**WHAT IS REQUIRED**: A word-for-word transcription of all the data is required.

**DATA EXTRACTS**:
---

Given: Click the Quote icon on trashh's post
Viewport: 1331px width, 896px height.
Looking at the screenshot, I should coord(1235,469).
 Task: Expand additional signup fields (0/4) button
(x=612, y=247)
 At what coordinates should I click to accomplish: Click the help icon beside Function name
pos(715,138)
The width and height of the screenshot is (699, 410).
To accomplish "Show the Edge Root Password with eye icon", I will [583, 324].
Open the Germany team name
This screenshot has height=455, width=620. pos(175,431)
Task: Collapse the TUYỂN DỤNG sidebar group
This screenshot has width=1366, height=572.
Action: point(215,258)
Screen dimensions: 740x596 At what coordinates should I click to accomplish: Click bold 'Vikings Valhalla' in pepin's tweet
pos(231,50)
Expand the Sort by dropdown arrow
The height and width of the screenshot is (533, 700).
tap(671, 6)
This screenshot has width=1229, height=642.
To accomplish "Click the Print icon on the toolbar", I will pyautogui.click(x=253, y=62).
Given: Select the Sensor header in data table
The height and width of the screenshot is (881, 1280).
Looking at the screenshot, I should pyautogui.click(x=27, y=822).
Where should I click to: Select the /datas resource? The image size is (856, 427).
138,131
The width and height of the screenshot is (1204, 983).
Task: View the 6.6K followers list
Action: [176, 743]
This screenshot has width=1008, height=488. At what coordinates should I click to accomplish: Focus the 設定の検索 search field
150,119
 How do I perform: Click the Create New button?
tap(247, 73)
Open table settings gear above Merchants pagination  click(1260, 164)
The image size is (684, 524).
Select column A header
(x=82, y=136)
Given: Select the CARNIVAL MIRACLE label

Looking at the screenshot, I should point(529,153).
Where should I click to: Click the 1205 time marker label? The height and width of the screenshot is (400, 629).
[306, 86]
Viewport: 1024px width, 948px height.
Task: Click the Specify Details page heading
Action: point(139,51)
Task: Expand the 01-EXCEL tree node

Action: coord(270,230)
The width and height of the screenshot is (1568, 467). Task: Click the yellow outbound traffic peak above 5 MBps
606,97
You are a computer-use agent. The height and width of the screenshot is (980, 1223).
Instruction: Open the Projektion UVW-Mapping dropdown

---

**RESPONSE**:
Given: Click the Quote icon on trashh's post
Viewport: 1331px width, 896px height.
Looking at the screenshot, I should coord(1235,469).
 Task: Expand additional signup fields (0/4) button
(x=612, y=247)
 At what coordinates should I click to accomplish: Click the help icon beside Function name
pos(715,138)
The width and height of the screenshot is (699, 410).
To accomplish "Show the Edge Root Password with eye icon", I will [583, 324].
Open the Germany team name
This screenshot has height=455, width=620. pos(175,431)
Task: Collapse the TUYỂN DỤNG sidebar group
This screenshot has width=1366, height=572.
Action: point(215,258)
Screen dimensions: 740x596 At what coordinates should I click to accomplish: Click bold 'Vikings Valhalla' in pepin's tweet
pos(231,50)
Expand the Sort by dropdown arrow
The height and width of the screenshot is (533, 700).
tap(671, 6)
This screenshot has width=1229, height=642.
To accomplish "Click the Print icon on the toolbar", I will pyautogui.click(x=253, y=62).
Given: Select the Sensor header in data table
The height and width of the screenshot is (881, 1280).
Looking at the screenshot, I should pyautogui.click(x=27, y=822).
Where should I click to: Select the /datas resource? The image size is (856, 427).
138,131
The width and height of the screenshot is (1204, 983).
Task: View the 6.6K followers list
Action: [176, 743]
This screenshot has width=1008, height=488. At what coordinates should I click to accomplish: Focus the 設定の検索 search field
150,119
 How do I perform: Click the Create New button?
tap(247, 73)
Open table settings gear above Merchants pagination  click(1260, 164)
The image size is (684, 524).
Select column A header
(x=82, y=136)
Given: Select the CARNIVAL MIRACLE label

Looking at the screenshot, I should point(529,153).
Where should I click to: Click the 1205 time marker label? The height and width of the screenshot is (400, 629).
[306, 86]
Viewport: 1024px width, 948px height.
Task: Click the Specify Details page heading
Action: point(139,51)
Task: Expand the 01-EXCEL tree node

Action: coord(270,230)
The width and height of the screenshot is (1568, 467). Task: Click the yellow outbound traffic peak above 5 MBps
606,97
You are a computer-use agent. The height and width of the screenshot is (980, 1223).
Instruction: Open the Projektion UVW-Mapping dropdown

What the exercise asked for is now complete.